■ **Requests**
1. List the three points numbered under "Let's review" in the blog post.
2. Echo the collection entries word for word, beginning at the line that has "Task: Open the more actions ellipsis menu" and stopping after the line that has "Click the GeForce".

Learn how to crawl: the New York City Yarn CrawlΒ is on through Sunday, September 25.

“A Dingo Stole My Baby!”

Dear Ann,
This is one of those tales of When Good Deeds Go Bad. Or Good Girls Go Bad. I was lapping up the praise of my so-called kindness in re-knitting, flatly, a friend’s blanket that refused to be flat. I felt a bit sheepish about taking any credit, though. Let’s review:
1. It’s garter stitch.
2. It’s Noro Silk Garden.
3. It’s log cabin.
In other words, for a person such as moi, with my log cabin/garter stitch/Silk Garden “condition” and all, this is less like a good deed and more like eating somebody else’s ice cream. Nice for my frustrated friend, but not so praiseworthy on my part. It’s not like I was getting traction on any of my other projecks. This was fun for me.
As I was knitting, I started getting those thoughts that I get. Those Sean Scully-meets-Gee’s-Bend type of thoughts that I get. Before you knew it, not only was I knitting somebody else’s garter stitch, but:
I hijacked the dang thing.
I got permission, OK? And I’m totally OK if she wants to rip it back a few logs.
Moving on.
Hope you are enjoying the mountain air. Thinking of all you wimmin up there, I am buying stock in Capri Pants Inc. And also Gin.



  1. love them:: they’re like winks. brava!

  2. Kay kay kay kay kay,
    sooo beautiful. As if straight SG were not enough beauty. You have somehow stepped it up about ten notches.

  3. Well, I think your additions make it more Moderne.

  4. Great job. Love your design element. Now she has her very own Kay work of art.

  5. Wow. I am tempted to send you a log cabin/Noro affair and ask you to “fix” it. I love it!
    Is it bad when gin on a Monday morning sounds wonderful?

  6. I was all set to type, “mmm…gin…” and then realized it was 9:45 on a Monday. Ahem. Viva la summer vacation, I say.
    I do love those bits and bobs of extra color — lucky friend!

  7. Maybe some monday morning gin will get me back to my Moderne, I’ve slipped in a few projects in the middle, but this is inspiring me. I’m sure your friend will love it.

  8. I was going to be horrified, but if you got permission, that’s totally cool. πŸ˜€

  9. Love you, love your blog, love your books. That said: dead baby jokes are over the top for me. That dingo case was real, you might remember. A baby died. Not a good choice.

  10. Love you, love your blog, love your books. That said: dead baby jokes are over the top for me. That dingo case was real, you might remember. A baby died. Not a good choice.

  11. I love this — it’s really beautiful
    I finished my version of the Wall of Linen, having started it, it just took on a life of it’s own, and well, you know how that goes
    Here is the link to the picture I posted back in May when I finished it up: http://esmerldas.blogspot.com/2009/05/really-big-finished-object.html

  12. I would never, in a million years, think of doing something like that to my orderly little knitting projects but certainly wish I would. I absolutely love it. It gives the afghan that “Wait a minute!” type of appeal that snaps your head back for a second look. Clever girl.

  13. Is it the crappy weather? The ages and ages of rainy weeks with only slightly nice weekends that’s inspiring the log cabin knitting I am seeing EVERYWHERE? Are we so fooled by this so-called June that we’re all thinking it’s November?? Who doesn’t want a lapful of wool when its 50 degrees and downpouring?

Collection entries
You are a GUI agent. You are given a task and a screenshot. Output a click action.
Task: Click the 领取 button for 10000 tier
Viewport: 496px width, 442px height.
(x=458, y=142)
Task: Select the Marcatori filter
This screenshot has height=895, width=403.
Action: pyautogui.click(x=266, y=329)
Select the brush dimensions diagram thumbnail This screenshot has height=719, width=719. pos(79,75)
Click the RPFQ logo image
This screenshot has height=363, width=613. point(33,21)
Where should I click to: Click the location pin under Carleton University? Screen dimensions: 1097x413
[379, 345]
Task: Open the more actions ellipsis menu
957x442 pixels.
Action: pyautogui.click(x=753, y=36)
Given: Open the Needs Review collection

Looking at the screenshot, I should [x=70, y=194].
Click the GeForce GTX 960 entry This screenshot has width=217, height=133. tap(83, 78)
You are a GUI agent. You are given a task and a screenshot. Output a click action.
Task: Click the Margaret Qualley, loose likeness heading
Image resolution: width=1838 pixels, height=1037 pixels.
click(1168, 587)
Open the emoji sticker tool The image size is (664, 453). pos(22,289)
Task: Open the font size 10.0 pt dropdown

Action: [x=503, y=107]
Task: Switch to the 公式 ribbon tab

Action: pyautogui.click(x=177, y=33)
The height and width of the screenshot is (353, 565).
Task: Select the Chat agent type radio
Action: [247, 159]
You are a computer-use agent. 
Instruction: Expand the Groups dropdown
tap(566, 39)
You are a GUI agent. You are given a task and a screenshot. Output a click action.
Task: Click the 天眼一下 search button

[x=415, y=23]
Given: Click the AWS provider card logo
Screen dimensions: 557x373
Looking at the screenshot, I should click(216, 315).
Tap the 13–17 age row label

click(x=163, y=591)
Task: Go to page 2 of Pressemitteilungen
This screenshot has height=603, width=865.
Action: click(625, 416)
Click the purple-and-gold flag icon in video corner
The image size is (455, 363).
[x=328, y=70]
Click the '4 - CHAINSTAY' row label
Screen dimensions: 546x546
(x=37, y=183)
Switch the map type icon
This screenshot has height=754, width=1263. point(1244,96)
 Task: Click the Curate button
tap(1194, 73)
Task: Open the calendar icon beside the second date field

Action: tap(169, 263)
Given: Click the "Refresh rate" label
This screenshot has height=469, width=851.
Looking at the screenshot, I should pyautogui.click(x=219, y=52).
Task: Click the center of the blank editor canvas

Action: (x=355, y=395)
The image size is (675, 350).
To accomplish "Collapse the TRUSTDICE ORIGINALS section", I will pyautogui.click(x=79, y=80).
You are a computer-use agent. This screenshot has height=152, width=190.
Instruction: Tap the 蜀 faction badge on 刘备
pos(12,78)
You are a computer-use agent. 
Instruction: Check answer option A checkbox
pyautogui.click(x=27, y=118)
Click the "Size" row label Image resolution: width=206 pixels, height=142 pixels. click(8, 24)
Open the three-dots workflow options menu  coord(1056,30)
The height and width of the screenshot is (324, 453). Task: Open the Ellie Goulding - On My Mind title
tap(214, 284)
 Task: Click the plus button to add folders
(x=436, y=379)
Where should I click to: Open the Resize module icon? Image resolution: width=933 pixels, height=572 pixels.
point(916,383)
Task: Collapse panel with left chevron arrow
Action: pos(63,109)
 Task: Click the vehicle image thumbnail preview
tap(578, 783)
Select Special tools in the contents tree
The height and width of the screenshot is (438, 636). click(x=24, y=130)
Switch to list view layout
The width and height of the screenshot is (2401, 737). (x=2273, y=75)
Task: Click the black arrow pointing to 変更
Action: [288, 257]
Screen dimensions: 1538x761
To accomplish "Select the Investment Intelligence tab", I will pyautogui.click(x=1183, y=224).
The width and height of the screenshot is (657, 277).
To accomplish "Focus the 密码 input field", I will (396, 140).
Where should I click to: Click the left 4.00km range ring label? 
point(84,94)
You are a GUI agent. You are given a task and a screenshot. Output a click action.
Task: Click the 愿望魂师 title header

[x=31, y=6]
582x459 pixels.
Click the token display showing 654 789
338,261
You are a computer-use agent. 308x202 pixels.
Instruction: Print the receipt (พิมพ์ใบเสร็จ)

■ **Full solutions**
1.
1. It's garter stitch.
2. It's Noro Silk Garden.
3. It's log cabin.

2.
Task: Open the more actions ellipsis menu
957x442 pixels.
Action: pyautogui.click(x=753, y=36)
Given: Open the Needs Review collection

Looking at the screenshot, I should [x=70, y=194].
Click the GeForce GTX 960 entry This screenshot has width=217, height=133. tap(83, 78)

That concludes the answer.